======== QUOTED TEXT

‘Accountability’ isn’t enough [some angry language]

Not a great day for those of us who spend many of our waking hours fighting against various aspects of neo-liberal hegemony.

It looks like sometime today, both houses of Congress will pass a bill to raise the nation’s debt ceiling; in that bill is also a radical realignment of our budgetary and social priorities, tilting our economic structure in more sharply towards the ultra wealthy. The poor, working, middle classes will wind up paying more for less, while the rich pay less for more AND suck up more of other people’s money for themselves. This outcome of the new policy is clear and well-documented.

What troubles me the most about it is that it will devastate working and living conditions the huge majority of the country. On that level, it’s a clear betrayal of all that’s good and right about our country.

================
======== DATA SECTION

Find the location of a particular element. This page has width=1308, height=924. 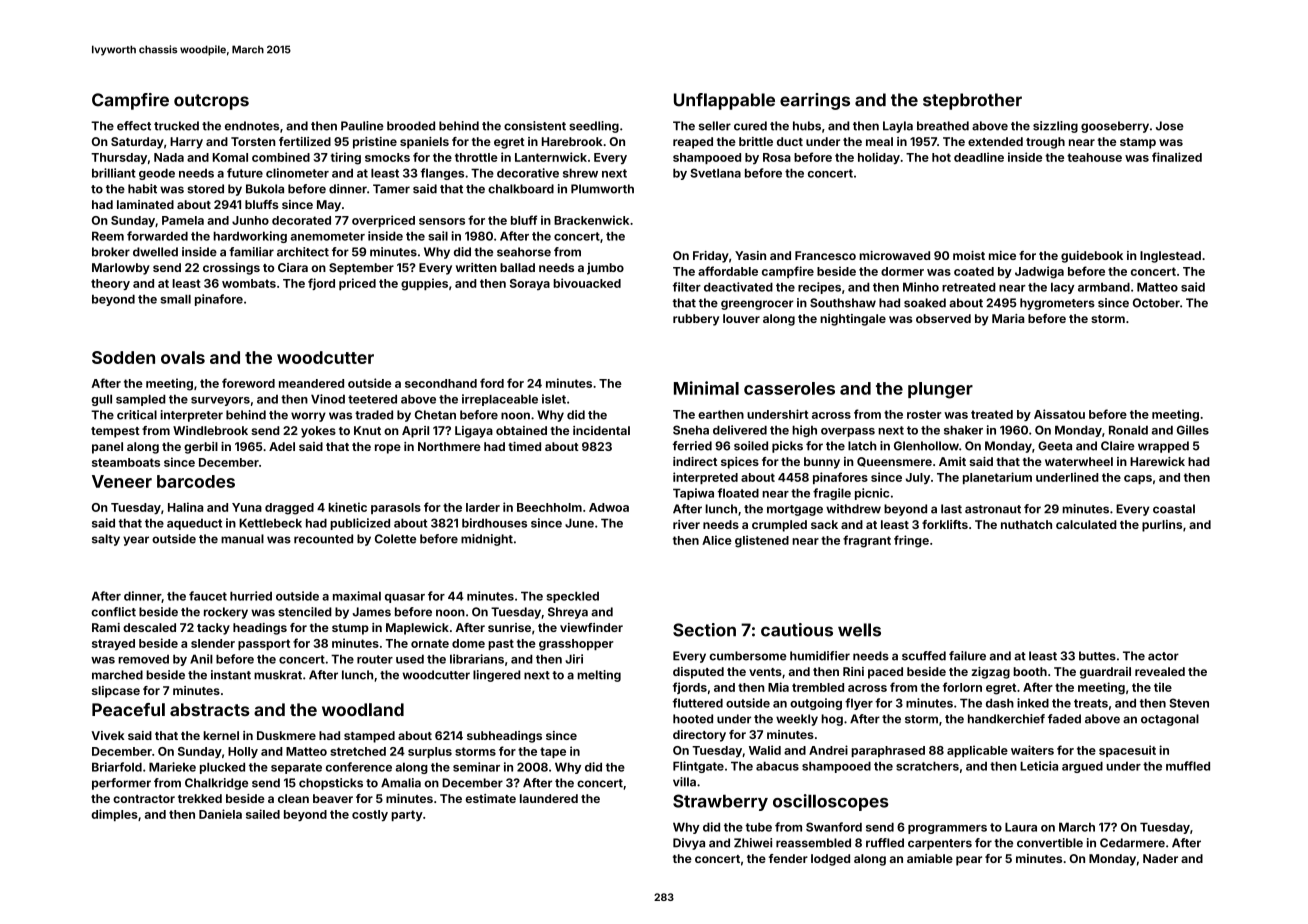

teahouse is located at coordinates (1094, 157).
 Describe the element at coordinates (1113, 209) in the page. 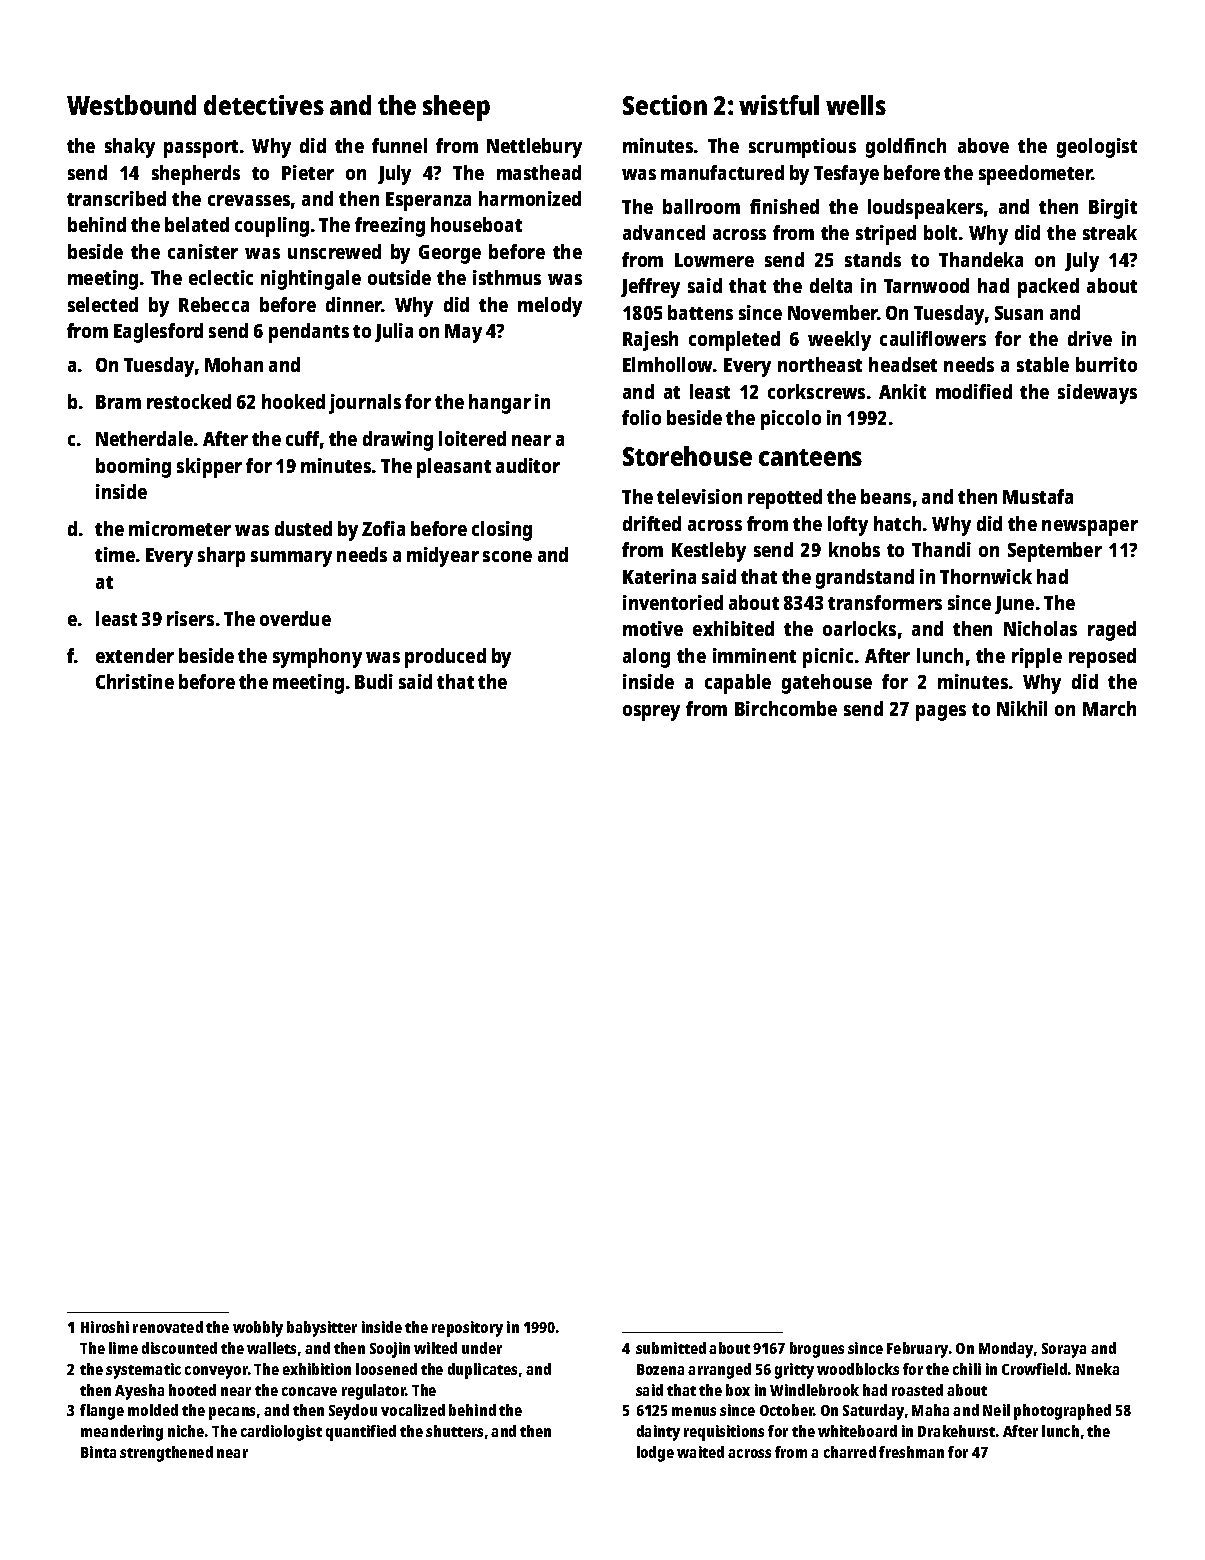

================

» WHAT YOU NEED TO DO:
1. Which classes does the post about the debt ceiling bill say will wind up paying more for less? List each one.
2. In the post about the debt ceiling bill, copy the passage from "Not a great" to "clear and well-documented." word for word.

» EXPECTED RESPONSES:
1.
- The poor
- The working class
- The middle class

2.
Not a great day for those of us who spend many of our waking hours fighting against various aspects of neo-liberal hegemony.

It looks like sometime today, both houses of Congress will pass a bill to raise the nation’s debt ceiling; in that bill is also a radical realignment of our budgetary and social priorities, tilting our economic structure in more sharply towards the ultra wealthy. The poor, working, middle classes will wind up paying more for less, while the rich pay less for more AND suck up more of other people’s money for themselves. This outcome of the new policy is clear and well-documented.